Around the turn of the century (man, it’s still weird to use that phrase in 2008), I started reading about a bootlegged series of cassettes making the rounds, of Cambodian rock and soul recordings from before that country’s dark, post-Vietnam war years under despot Pol Pot. These recordings, I read, were all that were left, like audio archeology, of musicians who had absorbed Western pop and soul and rock during the 1960s and early ’70s, and both covered those songs enthusiastically in their own language, Khmer, and wrote original songs using those sonic elements as their foundation. These musicians had all been slaughtered in Pol Pot’s killing fields, the stories went, and these three-decades-old echoes were all that was left of that creative explosion.
I finally got a hold of some of these recordings (some are now available via legitimate avenues including Amazon.com, no doubt cleaned up and sounding much better than many of the tinny recordings I got). They were exciting, and fun to listen to, but spooky when you realized all the artists were killed within a few years of the recording sessions.
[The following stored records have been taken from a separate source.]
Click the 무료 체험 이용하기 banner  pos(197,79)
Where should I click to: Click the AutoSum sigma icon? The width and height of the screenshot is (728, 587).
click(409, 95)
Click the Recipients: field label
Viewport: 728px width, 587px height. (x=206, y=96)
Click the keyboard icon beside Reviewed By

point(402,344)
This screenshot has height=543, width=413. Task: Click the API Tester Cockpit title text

Sometimes they were faithful recreations of familiar songs — until the lyrics came in. But whether they were covers or original, the playing and singing had an irrepressible and irresistible spark.
Those recordings were enough to inspire a pair of California brothers to pursue the sound and make their own fresh echoes of long -ago Cambodian pop in a unique group called Dengue Fever, which has over the years evolved from re-creating the sound of the old Cambodian scene to integrating those sounds in a fresh take on world pop.
The band came to be when Zac Holtzman visited Cambodia and heard the long-ago tapes being played by people during his trip. When he came back to LA, he and his brother Ethan decided to play the music… except they needed a Cambodian to sing in Khmer (after all, if they played the styles and sang in English, they’d just be playing interesting American indie rock). They found their voice in the form of diminutive Chhom Nimol, who was singing along to contemporary Cambodian pop songs in a karaoke bar in the an area dubbed “Little Phnom Penh” in Long Beach), and Dengue Fever was off and spreading
Together, they’ve released three full-length albums and two EPs, and toured the world, including Cambodia, playing large outdoor stages and small clubs. The group’s coming to Denver next Wednesday, to a club called the hi-dive. You can preview the show and hear some of the group’s music on the band’s MySpace page.
The music veers between gentle, folk-rock and a psychedelic rhythmic bed over which Nimol soars with her sometime otherworldly wavering vocals and more conventional upbeat pop. Some songs also weave in what sound like world music flourishes from other parts of the globe, and occasionally, retro waves of lounge music. The newer songs also mix in English lyrics.
The band’s an interesting amalgram — a perfect living mashup for the shrinking distance between Asian and American culture. And, a bridge back in time to a lost cultural era.
Who knows, if some of those Cambodian stars of 1972 were still alive, they might be superstars today.